Which raises an interesting question: what do we mean by ‘closeness’? We want some metric to say *how* rational/irrational a given a given person is being (and how they can get *closer* to perfect rationality), but it’s not obvious what this metric should be. Also, it’s important to notice that the details of this metric are not specified by Bayesianism! If we want a precise theory of rationality that can be applied in the real world, we probably have to layer on at least this one additional premise.

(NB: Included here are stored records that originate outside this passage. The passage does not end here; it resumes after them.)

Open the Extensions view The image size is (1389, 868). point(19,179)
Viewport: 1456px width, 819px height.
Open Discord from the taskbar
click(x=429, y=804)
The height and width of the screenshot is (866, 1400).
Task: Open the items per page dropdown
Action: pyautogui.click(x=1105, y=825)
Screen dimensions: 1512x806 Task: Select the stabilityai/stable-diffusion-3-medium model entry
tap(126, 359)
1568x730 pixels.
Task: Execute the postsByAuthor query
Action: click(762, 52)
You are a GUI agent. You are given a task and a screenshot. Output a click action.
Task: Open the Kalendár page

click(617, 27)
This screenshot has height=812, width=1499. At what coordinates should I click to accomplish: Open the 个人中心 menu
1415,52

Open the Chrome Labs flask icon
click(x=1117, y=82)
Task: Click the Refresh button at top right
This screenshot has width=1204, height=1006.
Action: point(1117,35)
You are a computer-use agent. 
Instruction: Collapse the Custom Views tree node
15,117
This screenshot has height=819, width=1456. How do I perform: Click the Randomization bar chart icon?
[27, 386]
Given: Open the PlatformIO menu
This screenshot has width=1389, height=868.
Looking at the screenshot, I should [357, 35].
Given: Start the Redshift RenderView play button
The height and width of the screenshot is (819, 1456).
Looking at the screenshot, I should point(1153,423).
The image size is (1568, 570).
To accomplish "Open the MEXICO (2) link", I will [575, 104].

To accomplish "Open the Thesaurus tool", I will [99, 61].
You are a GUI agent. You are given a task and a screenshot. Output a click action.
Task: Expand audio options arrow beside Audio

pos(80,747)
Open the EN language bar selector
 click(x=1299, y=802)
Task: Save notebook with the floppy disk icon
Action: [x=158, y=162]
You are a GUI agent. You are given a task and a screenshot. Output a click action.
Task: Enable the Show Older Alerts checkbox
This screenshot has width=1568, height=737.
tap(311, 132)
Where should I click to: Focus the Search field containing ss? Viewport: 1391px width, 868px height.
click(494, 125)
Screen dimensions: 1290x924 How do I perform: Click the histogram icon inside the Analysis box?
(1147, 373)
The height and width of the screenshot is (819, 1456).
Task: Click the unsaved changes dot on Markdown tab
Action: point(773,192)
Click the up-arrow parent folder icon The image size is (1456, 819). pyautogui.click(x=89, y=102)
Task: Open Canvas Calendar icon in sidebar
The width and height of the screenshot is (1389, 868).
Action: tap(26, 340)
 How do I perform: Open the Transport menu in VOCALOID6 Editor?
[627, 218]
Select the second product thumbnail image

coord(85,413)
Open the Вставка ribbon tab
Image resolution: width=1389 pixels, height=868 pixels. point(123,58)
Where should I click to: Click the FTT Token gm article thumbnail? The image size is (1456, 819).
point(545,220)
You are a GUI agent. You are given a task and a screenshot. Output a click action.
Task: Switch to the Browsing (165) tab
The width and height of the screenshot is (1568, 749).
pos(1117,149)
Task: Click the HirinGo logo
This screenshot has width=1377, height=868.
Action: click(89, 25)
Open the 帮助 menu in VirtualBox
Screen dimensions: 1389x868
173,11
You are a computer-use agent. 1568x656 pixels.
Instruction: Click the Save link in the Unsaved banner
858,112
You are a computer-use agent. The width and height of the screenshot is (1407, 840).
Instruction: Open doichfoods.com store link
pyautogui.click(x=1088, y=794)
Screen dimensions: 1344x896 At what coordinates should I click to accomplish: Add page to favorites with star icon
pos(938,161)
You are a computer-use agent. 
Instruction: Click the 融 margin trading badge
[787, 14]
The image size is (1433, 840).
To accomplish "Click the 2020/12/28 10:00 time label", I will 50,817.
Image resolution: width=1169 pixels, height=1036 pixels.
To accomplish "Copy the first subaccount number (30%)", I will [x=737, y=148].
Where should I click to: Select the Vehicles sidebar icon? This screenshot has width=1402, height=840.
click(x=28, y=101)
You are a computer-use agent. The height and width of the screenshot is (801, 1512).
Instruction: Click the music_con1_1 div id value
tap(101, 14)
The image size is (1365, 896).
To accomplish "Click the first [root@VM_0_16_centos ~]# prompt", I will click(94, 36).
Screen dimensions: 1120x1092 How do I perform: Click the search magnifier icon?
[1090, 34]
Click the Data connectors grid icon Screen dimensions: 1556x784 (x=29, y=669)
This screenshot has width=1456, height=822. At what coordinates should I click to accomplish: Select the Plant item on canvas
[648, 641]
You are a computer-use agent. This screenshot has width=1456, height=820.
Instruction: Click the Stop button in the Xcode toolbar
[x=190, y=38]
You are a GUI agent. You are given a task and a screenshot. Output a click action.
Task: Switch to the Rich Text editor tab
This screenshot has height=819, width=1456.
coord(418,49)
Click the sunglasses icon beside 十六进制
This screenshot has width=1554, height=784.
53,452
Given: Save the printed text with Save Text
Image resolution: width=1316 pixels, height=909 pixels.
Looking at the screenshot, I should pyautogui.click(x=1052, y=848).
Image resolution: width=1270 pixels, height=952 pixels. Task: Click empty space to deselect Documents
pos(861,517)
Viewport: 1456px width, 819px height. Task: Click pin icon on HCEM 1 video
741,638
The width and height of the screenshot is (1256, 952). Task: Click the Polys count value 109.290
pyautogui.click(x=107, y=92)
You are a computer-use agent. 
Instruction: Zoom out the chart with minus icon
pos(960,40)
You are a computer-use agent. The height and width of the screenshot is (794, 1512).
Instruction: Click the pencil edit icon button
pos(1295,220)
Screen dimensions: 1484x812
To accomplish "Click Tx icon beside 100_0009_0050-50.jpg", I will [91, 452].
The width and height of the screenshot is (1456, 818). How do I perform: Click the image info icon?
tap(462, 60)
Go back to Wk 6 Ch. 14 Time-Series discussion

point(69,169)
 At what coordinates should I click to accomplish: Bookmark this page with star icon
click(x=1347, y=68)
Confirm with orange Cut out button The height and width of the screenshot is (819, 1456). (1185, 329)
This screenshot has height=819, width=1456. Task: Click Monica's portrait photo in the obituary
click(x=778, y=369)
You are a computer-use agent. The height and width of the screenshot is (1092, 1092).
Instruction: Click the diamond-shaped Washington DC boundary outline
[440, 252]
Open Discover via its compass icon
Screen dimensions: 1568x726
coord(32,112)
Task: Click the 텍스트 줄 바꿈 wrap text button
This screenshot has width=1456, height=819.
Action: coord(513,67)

Trying to think about candidates for a good metric is made more difficult by the realization that descriptively, our actual credences almost certainly don’t form a probability distribution. Humans are notoriously sub additive when considering the probabilities of disjuncts versus their disjunctions. And I highly doubt that most of my actual credences, insofar as I have them, are normalized.

That said, even if we imagine that we have some satisfactory metric for comparing probability distributions to non-probability-distributions-that-really-ought-to-be-probability-distributions, our problems still aren’t over. The demandingness objection doesn’t just say that it’s *hard* to be rational. It says that in some cases the Bayesian standard for rationality *doesn’t actually make sense. *Enter the problem of logical omniscience.

The Bayesian standard for ideal rationality is the Kolmogorov axioms (or something like it). One of these axioms says that for any tautology T, P(T) = 1. In other words, we should be 100% confident in the truth of any tautology. This raises some thorny issues.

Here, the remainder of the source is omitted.